§ **Source passage**
'''
Business & Technology
What cyber resilience means in 2026
2025 was the year that exposed the gap between cyber strategy and operational reality. For UK security leaders, the lesson learned was that resilience, sustainability, and judgement mattered more than volume. Now, the challenge is responding to threats with clarity until one inevitably succeeds.
By the end of 2025, it became clear that cyber resilience was no longer a theoretical ambition. Now, it’s an operational reality being tested under sustained pressure.
Last year exposed the limits of security models built for a different pace, a different scale, and a different kind of attacker. Familiar access techniques, such as phishing and credential compromise, continued to dominate, but the damage came later. Attacks moved quietly, used trusted access, and blended into normal behaviour for long enough to evade traditional detection.
For many organisations, this can be classed as a failure of assumptions, as opposed to a tooling failure.
Once attackers were inside, security strategies built for prevention struggled. SOC teams were overwhelmed by volume, and they found it harder to identify the signals that mattered. Operating models stretched by skills shortages and alert fatigue began to show signs of strain.
2025 forced a shift in mindset. Rather than asking ‘How do we stop everything?’, the question became something more honest and useful. Now, it was ‘How prepared are we when something inevitably gets through?’
That shift will define cyber resilience in 2026.
Resilience replaces perfection
Resilience has long been discussed as a strategic goal. In 2025, it was seen as a practical measure of effectiveness.
The organisations that coped the best were those that could detect, contain, and recover with confidence. Having the largest number of controls didn’t determine success. They understood that incidents were sequences of behaviour unfolding over time.
Early visibility, clear escalation paths, and disciplined response mattered more than flawless prevention.
In environments where attackers relied on legitimate credentials and lateral movement, rather than malware, that was evident. When malicious behaviour looks like normal activity, resilience depends on context and judgement, not volume-based alerting.
The lesson we should take is uncomfortable, but important. Security programmes designed around perfection break under pressure. Those designed around preparedness adapt and thrive.
SOC sustainability became a leadership issue
Another defining theme of 2025 was the growing strain on security operations centres.
Alert volumes continued to rise as environments expanded across identity, cloud, network, and SaaS platforms. Analyst burnout, skills shortages, and cost pressures all became structural challenges rather than short-term issues. Decisions around data ingestion, retention, and prioritisation were now directly affecting visibility and response capability.
'''
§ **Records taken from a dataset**
'''
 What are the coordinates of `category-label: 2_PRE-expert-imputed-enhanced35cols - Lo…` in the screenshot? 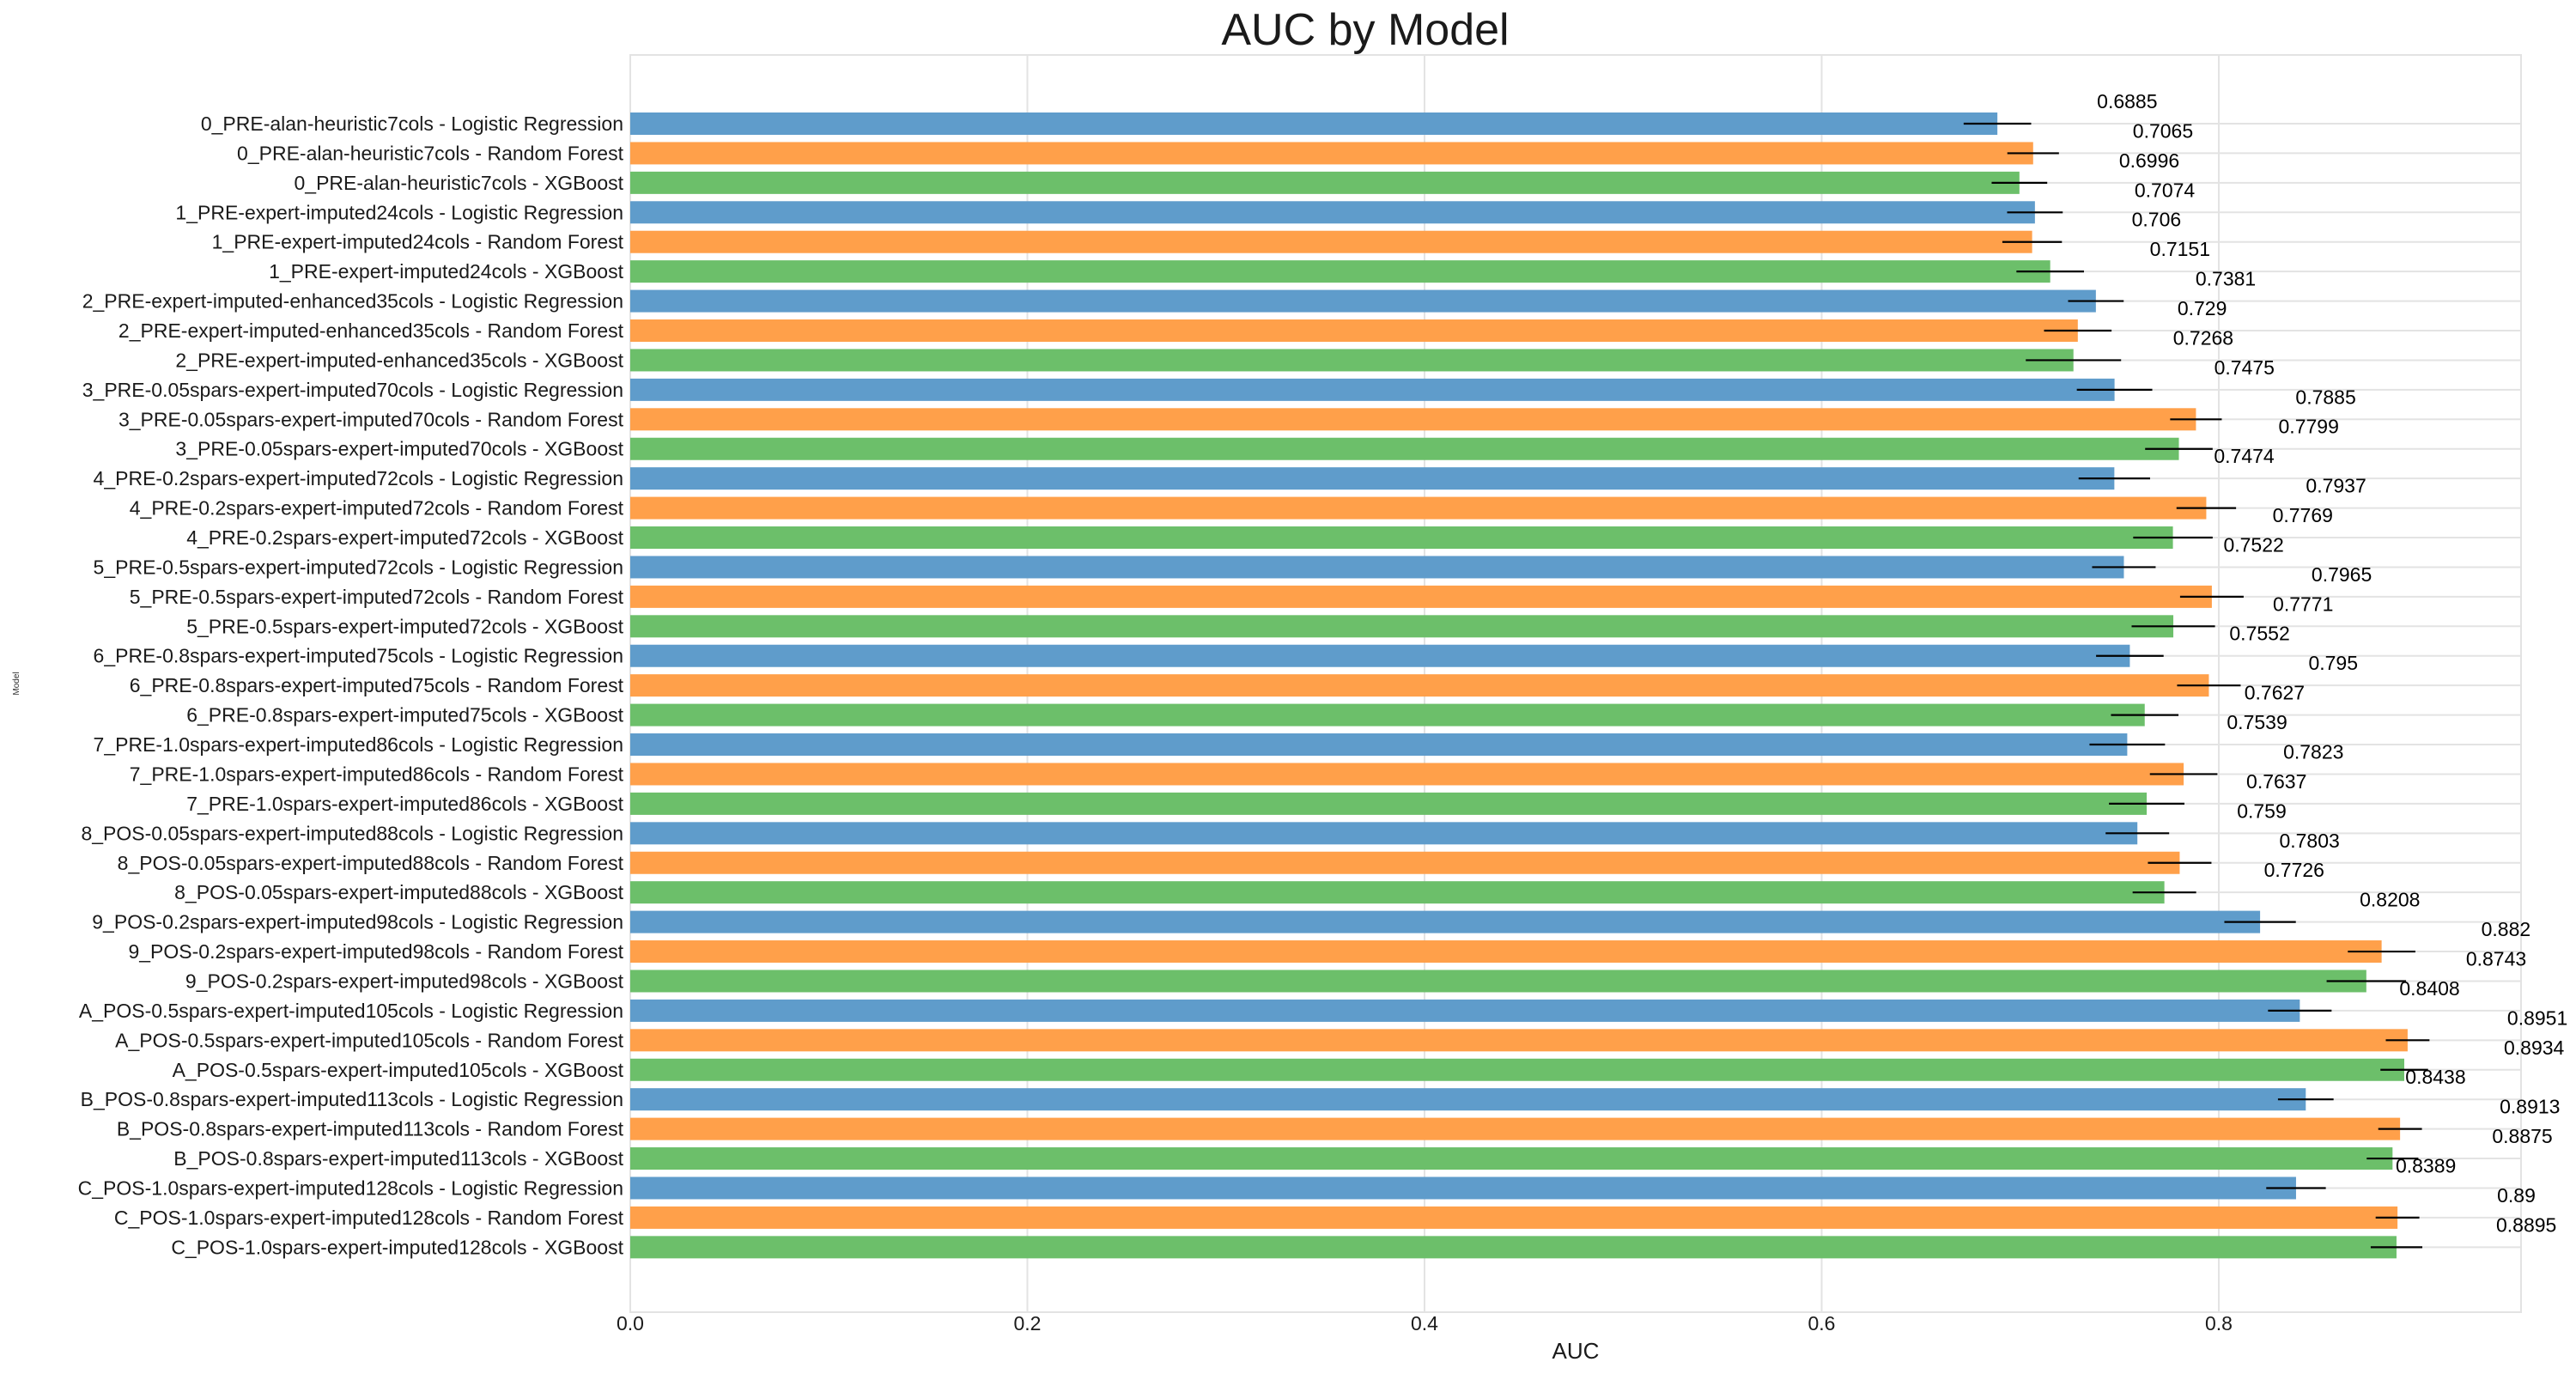 It's located at (353, 302).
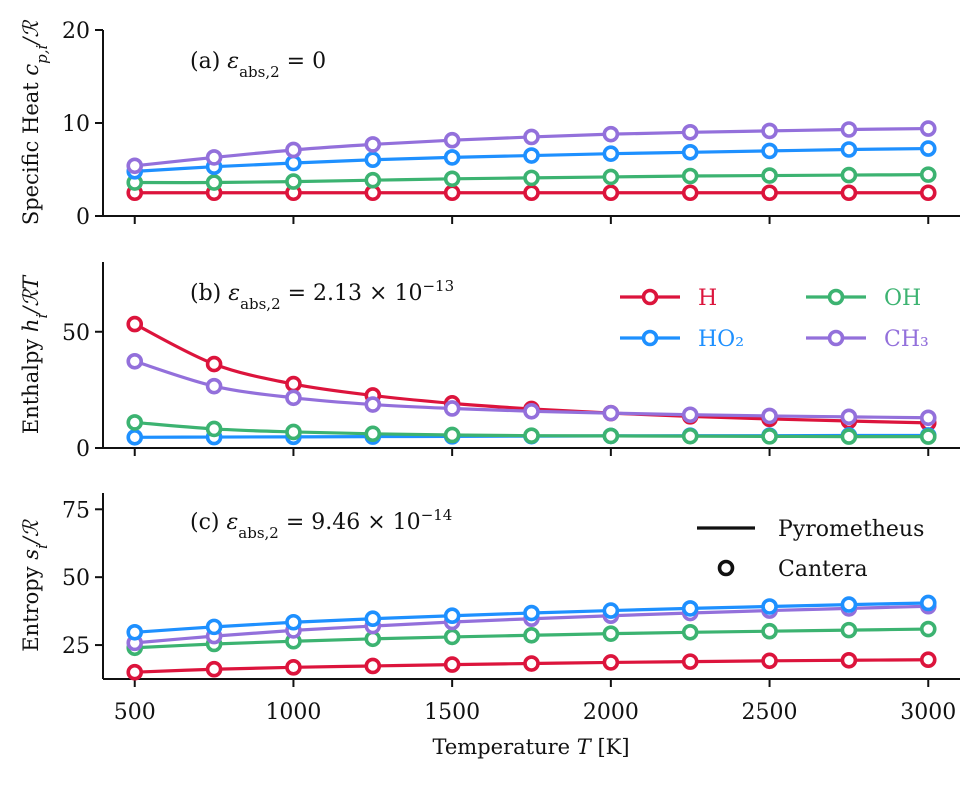 The height and width of the screenshot is (785, 980). What do you see at coordinates (611, 712) in the screenshot?
I see `x-tick-label: 2000` at bounding box center [611, 712].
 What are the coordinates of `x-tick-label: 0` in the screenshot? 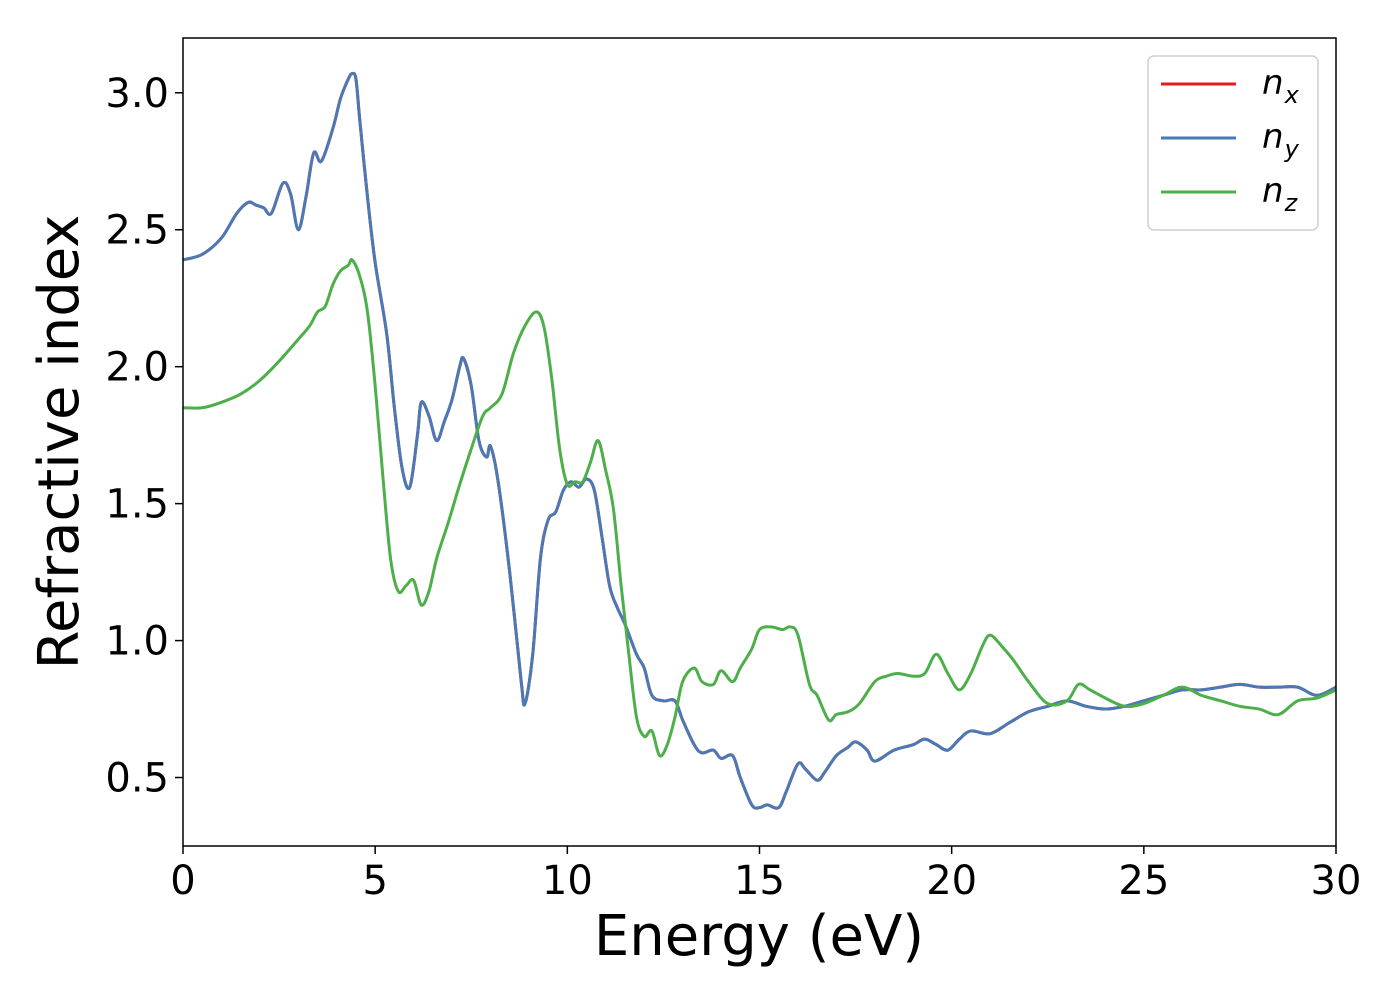 It's located at (182, 881).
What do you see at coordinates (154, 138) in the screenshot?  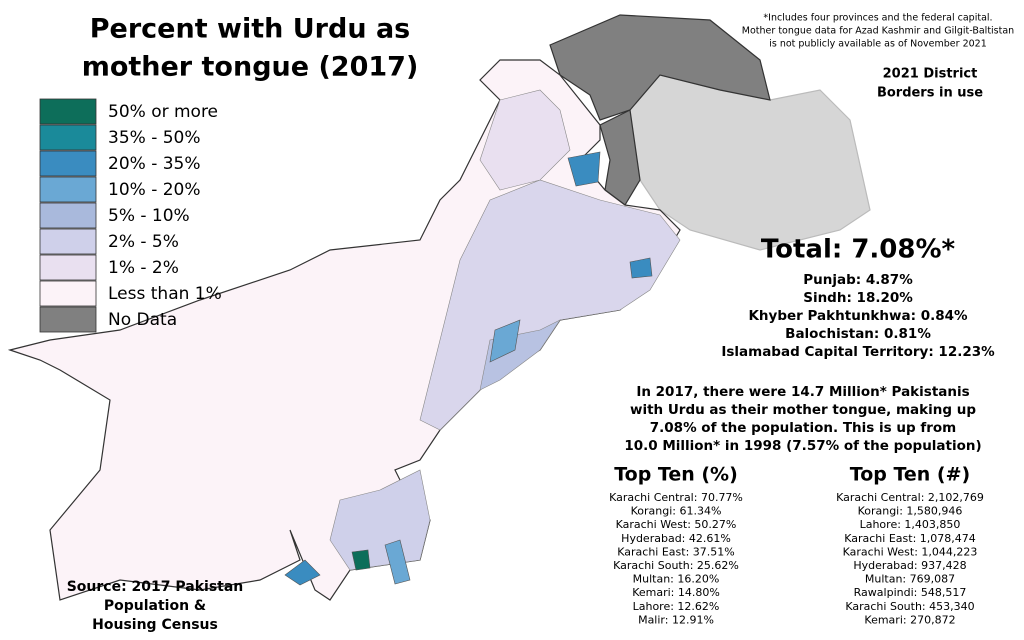 I see `legend-label: 35% - 50%` at bounding box center [154, 138].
'''
§ **Assigned task A**
Translate this sentence from the cyber resilience article into French: "Early visibility, clear escalation paths, and disciplined response mattered more than flawless prevention."
§ **Assigned task B**
According to the cyber resilience article, what platforms did environments expand across as alert volumes rose? List all of them.
§ **Assigned task C**
Continue the article on cyber resilience in 2026 from its final sentence.

§ **Final answer A**
Une visibilité précoce, des procédures d'escalade claires et une réponse disciplinée ont compté davantage qu'une prévention sans faille.

§ **Final answer B**
- Identity
- Cloud
- Network
- SaaS

§ **Final answer C**
What many organisations discovered was that SOC sustainability is a leadership concern. When analysts spend most of their time validating low-value signals, the risks become hidden. Once teams are stretched thin, the ability to respond decisively degrades long before dashboards reflect a serious problem.
SOC effectiveness will be judged less by activity and more by focus. The ability to prioritise the right signals, at the right time, with the right context will matter more than the number of alerts processed.
AI: Accelerating outcomes, exposing weak operating models
AI featured prominently in security discussions throughout 2025, often framed as a solution to scale and skills challenges. In practice, it acted more like a stress test.
Where operating models were disciplined, AI helped reduce noise, accelerate investigation, and preserve analyst time for judgement. Where processes were unclear or poorly governed, AI amplified inconsistency and introduced new risk.
AI isn’t an immature solution. Instead, AI just doesn’t compensate for weak foundations.
Over-automation, particularly in areas that require explainability and accountability, proved risky. The most effective applications of AI were those that supported prioritisation and context. They shouldn’t be used as an attempt to replace human decision-making altogether.
As a result, the conversation is more grounded. AI is being increasingly understood as an augmentation layer that must operate within clearly defined guardrails.
Architecture and visibility shaped outcomes
One of the quieter but most consequential lessons from 2025 was the role of architecture in resilience outcomes. Applications are distributed, users are mobile, and identity has become the primary control plane.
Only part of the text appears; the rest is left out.